Influenced by the apprehension surrounding the Depression, World War I, and the instability of farming, Kurelek focused on his studies. However, his father did not approve. While Kurelek’s father valued physical labor on the farm, Kurelek concentrated on school and drawing, which caused tension in his household. As a child, Kurelek covered his room in drawings from literature, dreams, and hallucinations. At school, Kurelek’s classmates were enthralled by his stories and drawings.

In 1943, Kurelek and his brother attended Isaac Newton High School in Winnipeg. While in Winnipeg, he frequented Ukrainian cultural classes offered by St. Mary the Protectress. In 1946, Kurelek enrolled in the University of Manitoba studying Latin, English, and history. While in university, Kurelek’s mental health spiraled, which he later self-identified as depersonalization.

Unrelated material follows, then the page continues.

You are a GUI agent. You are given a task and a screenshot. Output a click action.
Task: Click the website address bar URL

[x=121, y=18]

After university, in 1948, Kurelek’s family relocated to a farm near Hamilton, Ontario. The next fall, in 1949, Kurelek began studying at the Ontario College of Art working towards a career in commercial advertising. While in school he was uninterested in the competitiveness and emphasis on earning high grades. So, he decided to study with David Alfaro Siqueiros in San Miguel de Allende, Mexico. During his hitchhike to Mexico, Kurelek experienced his first mystical experience while sleeping in the Arizona desert. In this vision, a robed figure asked him to look after his sheep. Upon his arrival to Mexico, Kurelek learned that Siqueiros had departed, and the program was under new direction by Sterling Dickinson. Dickinson’s program was more informal and allowed Kurelek to become aware of social issues and develop his belief system.

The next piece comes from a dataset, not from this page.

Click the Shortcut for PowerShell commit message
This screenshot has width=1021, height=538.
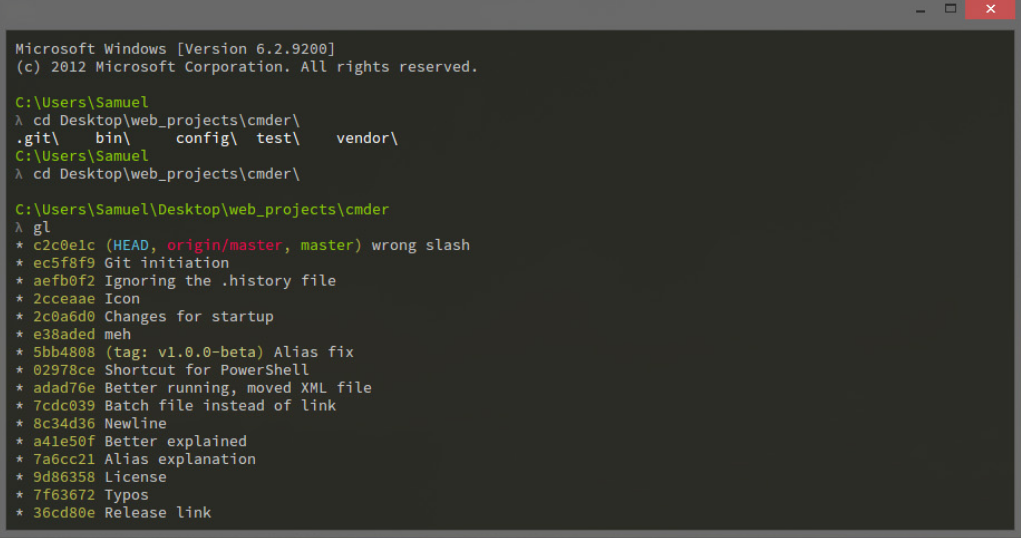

Kurelek returned to Canada in 1951 and traveled to England in 1952 where he was admitted into a psychiatric treatment center at London’s Maudsley Hospital. The doctors noted the severity of his illness as well as his artistic talent. After his discharge, Kurelek traveled throughout Europe to view works by Northern Renaissance painters, such as Jan van Eyck and Hieronymus Bosh. In 1953, Kurelek was readmitted into Maudsley, then transferred to Netherne Hospital in Surrey, which had a cutting-edge therapy program. He continued to paint during this time. In early 1955, Kurelek was discharged and returned to London where he worked at an art framing studio, apprenticing with Frederick Pollock.

“Stephen Franklin in ’Weekend Magazine’ described his years in England as follows, ‘In seven years Kurelek found both happiness and sadness in London. His painstaking fool-the-eye paintings of pound notes and other objects found their way into three Royal Academy summer shows, but he was increasingly bothered by eye trouble for which there was no physical cause. He plumbed the depth of emotional despair, contemplated suicide, and wound up in hospital for more than a year. It was here that he began his conversion – from boyhood membership in the Orthodox Church and subsequent atheism – to Catholicism which has deeply affected his life since.’

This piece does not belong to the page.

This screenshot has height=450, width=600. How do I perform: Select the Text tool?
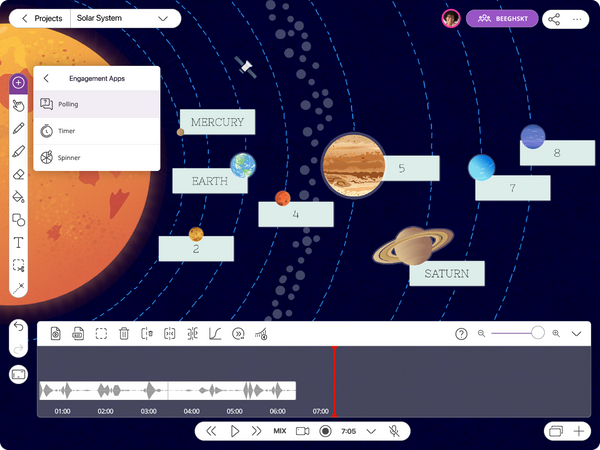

It was there that he drew many self-portraits and scenes of farm life from his youth. He also developed his unique style of outlining the drawing with a ballpoint pen, using coloured pencils for texture and adding details in pen. Careful examination of his drawings reveals images full of realism with minute details of things like cots, clothes and even insects. Under the pen of William Kurelek, prairie farm scenes and landscapes came to life.”

Kurelek permanently returned to Canada in 1959. Later that year he met Avrom Isaacs, of Isaacs Gallery, who invited him to work in his gallery’s frame shop and hosted his first solo exhibition in 1960. In 1962, Kurelek married Jean Andrews and they relocated to the Beaches area in Toronto. Following the Cuban Missile Crisis, he began painting in a “fire and brimstone” style and constructed a fallout shelter in his basement, which eventually became his studio. He visited Ukraine in 1970 and 1977 and during this period he took a multicultural approach to his art. After his second trip to Ukraine he was admitted to St. Michael’s Hospital in Toronto and soon passed away from cancer.